By Elsa Barron
The Russian invasion of Ukraine has set off a tsunami of global effects, including food, fuel, fertilizer, and finance crises, explained Dr. Patrick Verkooijen, CEO of the Global Center of Adaptation at the International Military Council on Climate and Security’s (IMCCS) 2022 World Climate and Security Report Series Launch.
In the midst of these developing problems, NATO’s Assistant Secretary General for Emerging Security Challenges Hon. David van Weel explains that, “Climate change is an ongoing challenge, if we fail to slow it down, the results may be similar to those we can see in wars—famine, loss of land and livelihoods, and migration.”
These overlapping and intersecting crises underscore the need to accelerate the energy transition, which, as IMCCS Director Erin Sikorsky stated, is a win-win-win situation. “It protects soldiers and operations, it undercuts petro-dictators like Putin, and it combats long-term climate security risks.” Therefore, moving from word to deed on decarbonization is a prerequisite for global security. Gen. Tom Middendorp (Ret.), Chair of the IMCCS, noted that militaries, as some of the largest emitters, have an important responsibility to be a leading part of the solution.
The first report in the World Climate and Security Report Series, Decarbonized Defense: The Need for Clean Military Power in the Age of Climate Change, addresses this responsibility and highlights the tools required to enact change. “You can’t manage what you don’t measure,” said Hon. Sherri Goodman, Secretary General of the IMCCS. At the series launch, she noted that one of the most important contributions of the Decarbonizing Defense report is standard-setting for measuring military emissions in order to advance emissions reductions–a process in which NATO can play an important role.
Luxembourg Deputy Prime Minister François Bausch pointed to the advantages of collaboration between NATO and the European Union around decarbonization in order to boost research and innovation around sustainable technologies. This innovation is particularly important for decarbonizing heavier operational systems, which is one of the largest challenges facing militaries.

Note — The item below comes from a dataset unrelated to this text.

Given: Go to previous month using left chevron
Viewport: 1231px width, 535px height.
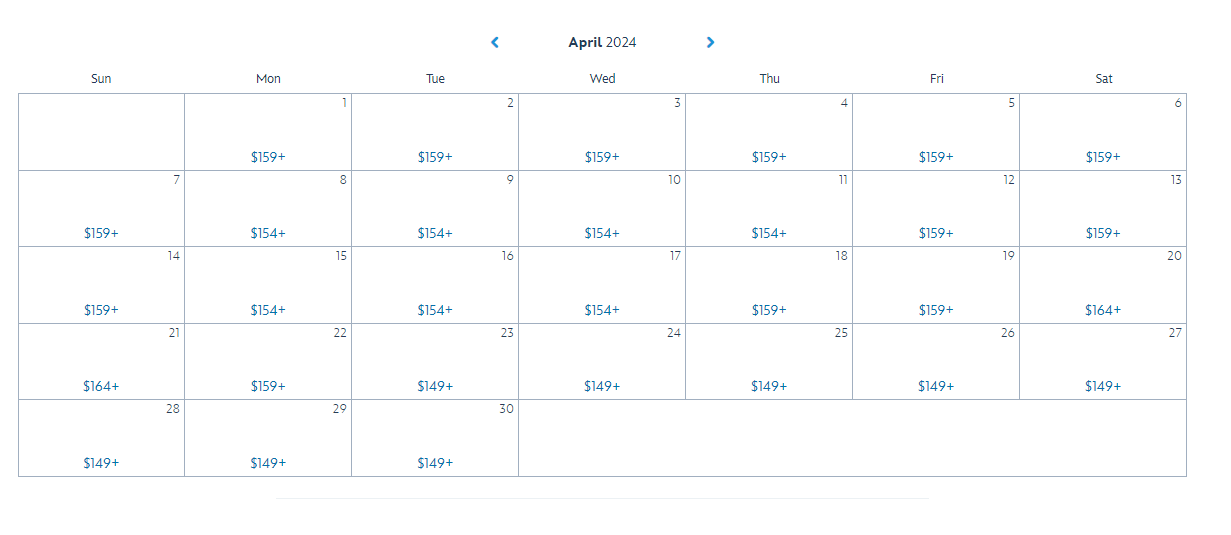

The technology development required to decarbonize these systems provides additional opportunities to reduce emissions in hard-to-abate civil sectors, leading to multiplicative benefits.
Concluding his remarks, Minister Bausch expressed his hopes that, “the proposals made in this World Climate and Security Report will help us to further fuel and shape more concrete action towards climate neutrality in the defense sector,” a key step to achieving the long-term security of a global system increasingly destabilized by climate change.